Should I Machine Learn?

July 07, 2014

As a machine learning acolyte, I spent probably as much time trying to understand things like how and when to use machine learning as I did understanding the technical details of machine learning itself.

Unfortunately, most of the discussion around machine learning is about the former. The latter gets almost no press by people who are in the know.

So: while I’m certainly not the best person to be writing this, it seems no one else is stepping up to the plate, so I’m going to do it anyway. Failure is cheap, and all that.

What is machine learning?

Machine learning is a loose confederation of problems whose only commonality is that they involve statistical inference. Examples of such problems include:

Classification. e.g., is this a picture of a cat or a gorilla?
Clustering. e.g., group all the cat pictures by ones that are most similar.
Reinforcement learning. e.g., learn to predict whether a picture is a cat on the fly! If you get the answer right, I’ll give you a cookie. If you get it wrong, I’ll punch you in the face. Go!

And so on.

What is statistical inference?

Perhaps unsurprisingly, statistical inference generally involves inferring some quantity based on some set of statistics.

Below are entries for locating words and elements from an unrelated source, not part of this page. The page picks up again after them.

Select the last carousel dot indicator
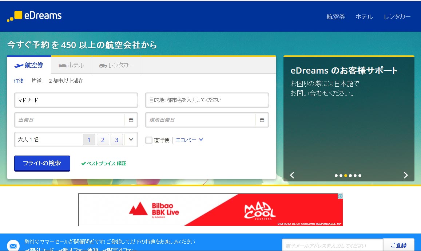Viewport: 421px width, 251px height. click(360, 176)
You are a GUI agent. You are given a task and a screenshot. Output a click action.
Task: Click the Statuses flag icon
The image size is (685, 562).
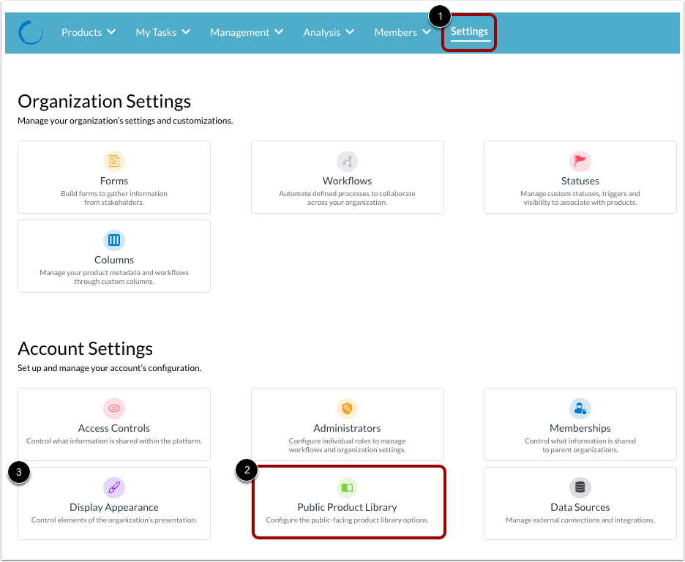click(580, 161)
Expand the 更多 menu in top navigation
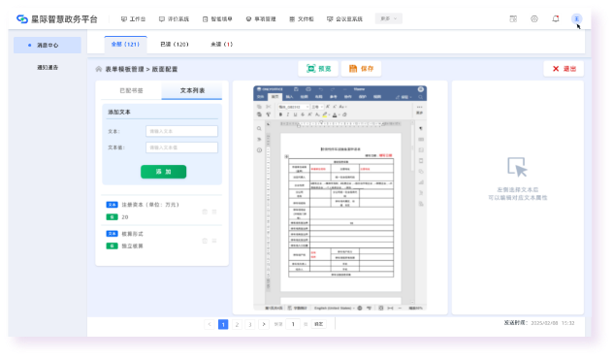The height and width of the screenshot is (359, 614). (x=388, y=18)
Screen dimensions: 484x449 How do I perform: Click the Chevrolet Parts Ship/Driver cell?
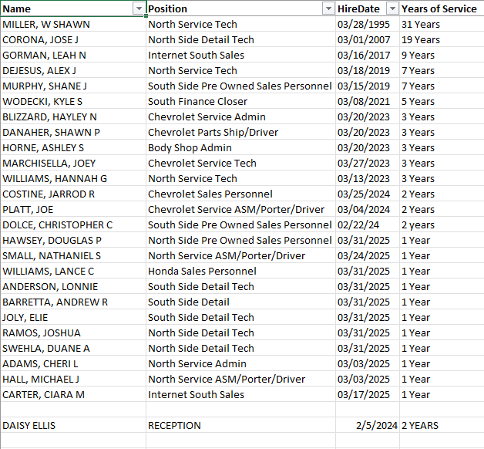(213, 132)
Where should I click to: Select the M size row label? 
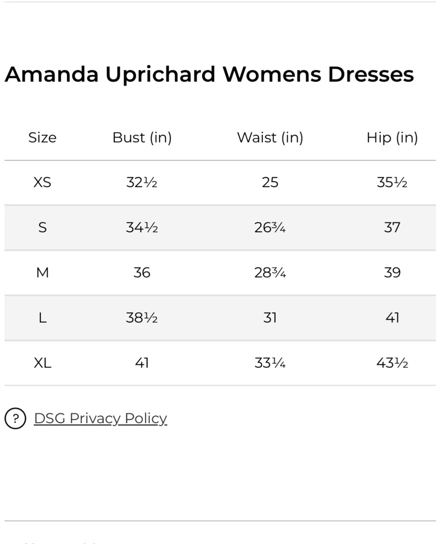click(x=42, y=273)
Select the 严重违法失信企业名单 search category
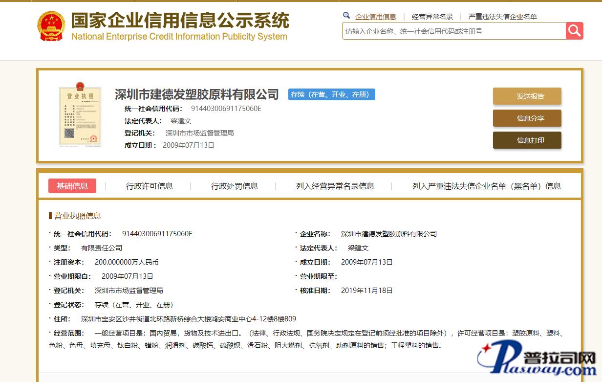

For example, say I have a bin with some number of black balls and white balls in it. I draw one at random and show it to you. How many times do I need to repeat this before you can accurately estimate the number of ball in the bin?

Statistics! It’s magic!

Of course this is a simple example. Generally you’re doing something dramatically more complicated.

What is this “model” thing that machine learning people are always talking about?

A model is a concise summary of data that simply retains some statistical property of the data that you care about. These summaries that “model” your data can be used for any number of things:

To simply tell you about the behavior of your data. For example, the mean is a model. If you imaging picking numbers at random from 1-10, a mean does summarize some useful information about your data. The same with the median and the variance. These are extremely lossy models, but they are models of your data.
To classify data. Say you’ve trained a classifier that classifies whether a photo contains a cat or not. That classifier concisely summarizes your data as “cat photo” or “non-cat photo.”
As a more space-efficient way to represent data for some other task. For example, you might generate paraphrases of some document, and then use that paraphrase to classify a document. Or you might present it to a user. etc.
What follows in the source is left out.